Open aferrar opened 7 months ago
Can you provide steps to reproduce including how you generated or where you got the data you imported?
Skip the AI generated output please.
Certainly, thank you for the reply and sorry for the AI stuff. I think this would summarize it nicely, please let me know if I can provide any additional information and thank you again for the support and this awesome project!
Please see below:
docker run -d --name='Nominatim' --net='bridge' -e TZ="America/Time_Zone" -e HOST_OS="Unraid" -e HOST_HOSTNAME="Tower" -e HOST_CONTAINERNAME="Nominatim" -e 'PBF_PATH'='/gis/osm/planet/planet-latest.osm.pbf' <-- Taken from here -e 'NOMINATIM_TOKENIZER'='icu' -e 'NOMINATIM_DATABASE_DSN'='pgsql:dbname=nominatim;host=192.168.1.2;user=postgres;password=password;port=25432' -e 'PGHOST'='192.168.1.2' -e 'PGDATABASE'='nominatim' -e 'PGUSER'='postgres' -e 'PGPASSWORD'='password' -e 'PGPORT'='25432' -e 'REPLICATION_URL'='https://ftp5.gwdg.de/pub/misc/openstreetmap/planet.openstreetmap.org/replication/day/' -e 'IMPORT_US_POSTCODES'='true' -e 'IMPORT_WIKIPEDIA'='true' -e 'IMPORT_TIGER_ADDRESSES'='true' -l net.unraid.docker.managed=dockerman -l net.unraid.docker.webui='http://[IP]:[PORT:1865]' -l net.unraid.docker.icon='https://avatars.githubusercontent.com/u/19649492?s=48&v=4' -p '1865:8080/tcp' -v '/mnt/user/gis/':'/gis':'rw' -v '/mnt/user/gis/nominatim/flatnode':'/nominatim/flatnode':'rw' --shm-size=64G 'mediagis/nominatim:4.3'
This error shouldn't happen and it's the first time I've seen a projection issue anywhere in Nominatim. What this import step does is read rows from the place
table and inserts them into the placex
table. In the database there's a trigger attached to the placex
table that runs some logic to reformat the place, lookup it's hierarchy. If you noticed that your CPU(s) go to 100% that's the logic that causes this. You can find it in https://github.com/osm-search/Nominatim/blob/master/lib-sql/functions/placex_triggers.sql
But both place
and placex
table only have geometry columns with SRID 4326 set. You can verify that by looking at the table schemas
\d place
Table "public.place"
Column | Type | Collation | Nullable | Default
-------------+-------------------------+-----------+----------+---------
osm_type | character(1) | | not null |
osm_id | bigint | | not null |
[...]
geometry | geometry(Geometry,4326) | | not null |
\d placex
Table "public.placex"
Column | Type | Collation | Nullable | Default
-----------------+-----------------------------+-----------+----------+---------
place_id | bigint | | not null |
parent_place_id | bigint | | |
linked_place_id | bigint | | |
[...]
geometry | geometry(Geometry,4326) | | not null |
[...]
centroid | geometry(Geometry,4326) | | |
I think we can rule out that you manually changed the table schema. Does a 5350 SRID even exist? I can't find any information and SELECT * FROM spatial_ref_sys WHERE srid = 5350;
returns empty for me.
What do the following queries return for you?

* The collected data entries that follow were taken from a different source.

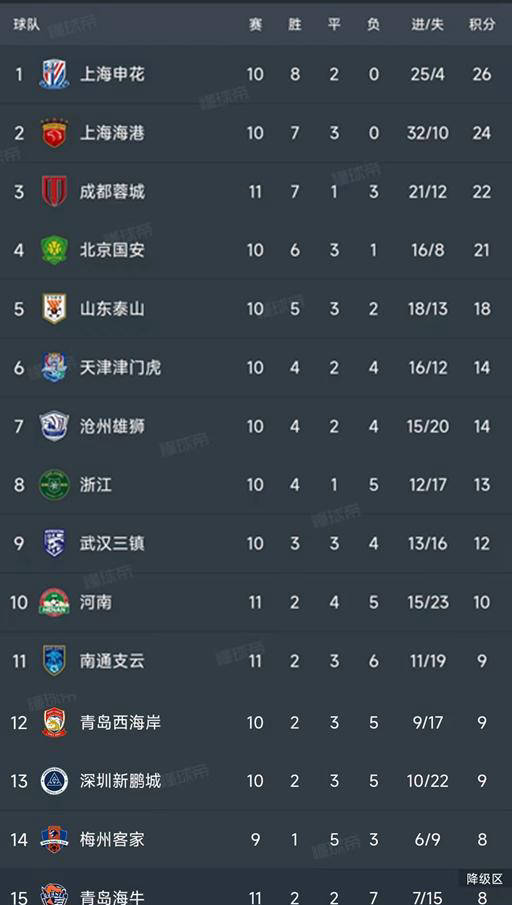Select the 浙江 round green logo

[x=54, y=485]
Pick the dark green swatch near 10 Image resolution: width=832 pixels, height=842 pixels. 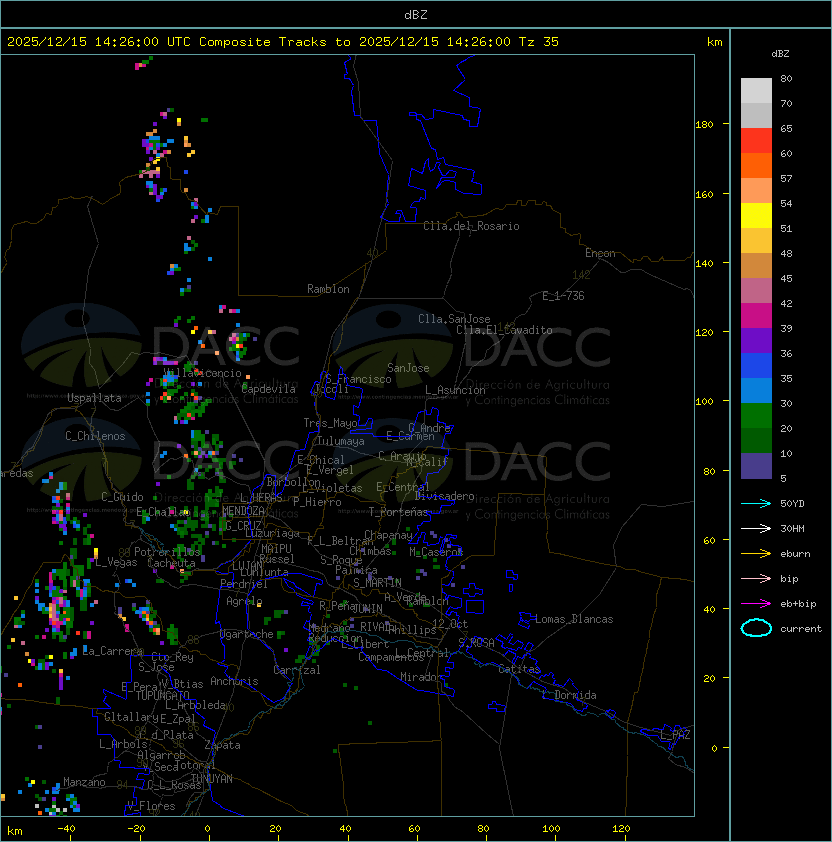click(756, 440)
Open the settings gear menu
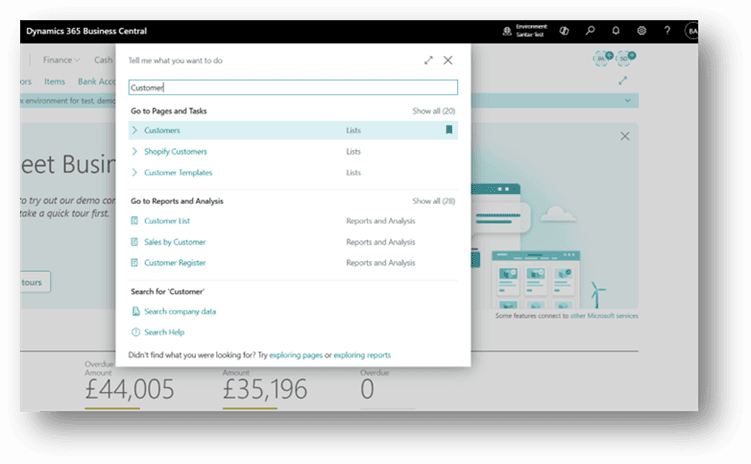This screenshot has width=751, height=464. click(x=642, y=31)
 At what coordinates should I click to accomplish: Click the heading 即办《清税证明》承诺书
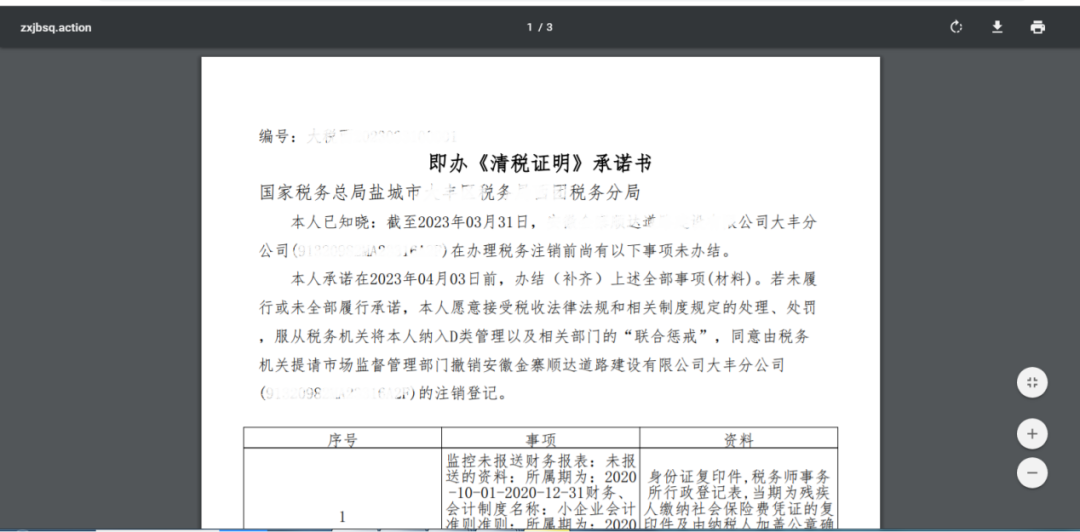(x=540, y=163)
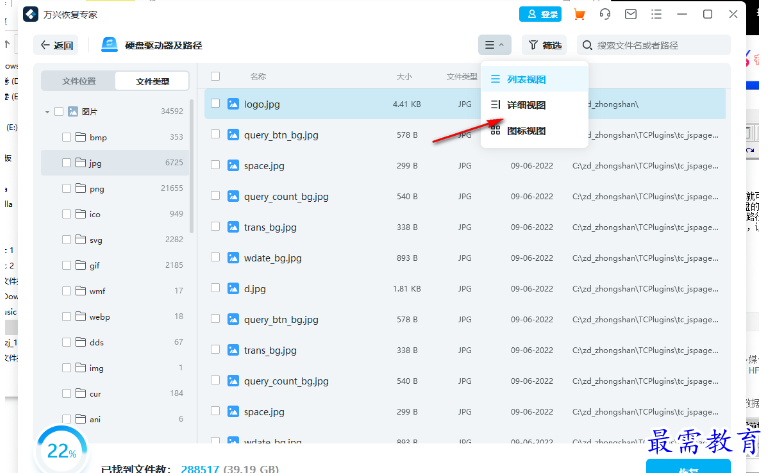Open the title bar list menu icon

point(657,14)
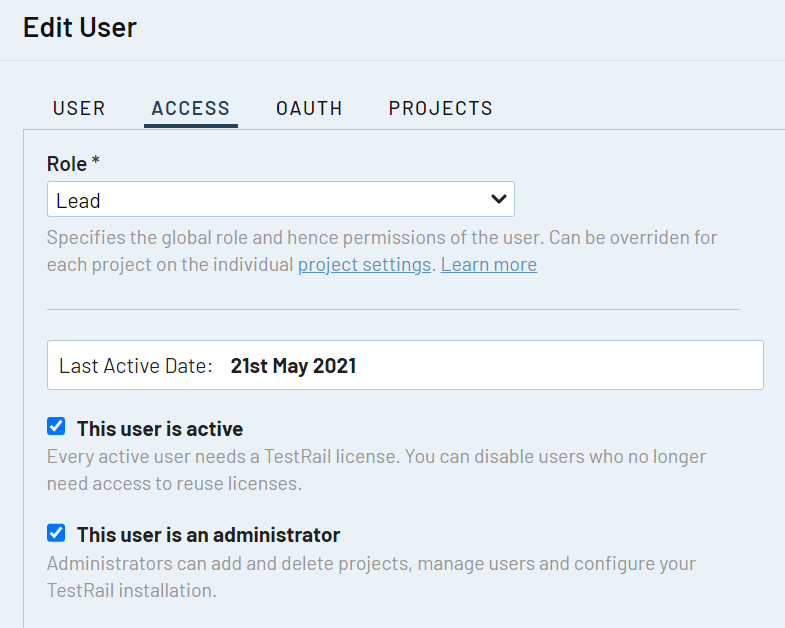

select count(*) from place; -- expect over 300 million
select count(*) from placex; -- unclear, depends where the import stopped
Possible the input data is corrupted. As first step check if the file size matches that on https://planet.openstreetmap.org/pbf/ As second step you can also compare the md5 checksum against the .pbf.md5
file. For example:
md5sum planet-240219.osm.pbf
fa4fce44b6de5b9d9fad9ad6e0bbf354
curl -L https://planet.openstreetmap.org/pbf/planet-240219.osm.pbf.md5
fa4fce44b6de5b9d9fad9ad6e0bbf354 planet-240219.osm.pbf
It's not impossible, just unlikely, that the database is corrupted somehow. I mean the data on disk.
Thank you for this awesome response. I've checked and 5350 isn't a valid SRID. I ran your count on the place table and returned 0 records. I assume placex will also yield zero. I'm currently running md5sum on my local pbf file and will compare it to the external one I curled from.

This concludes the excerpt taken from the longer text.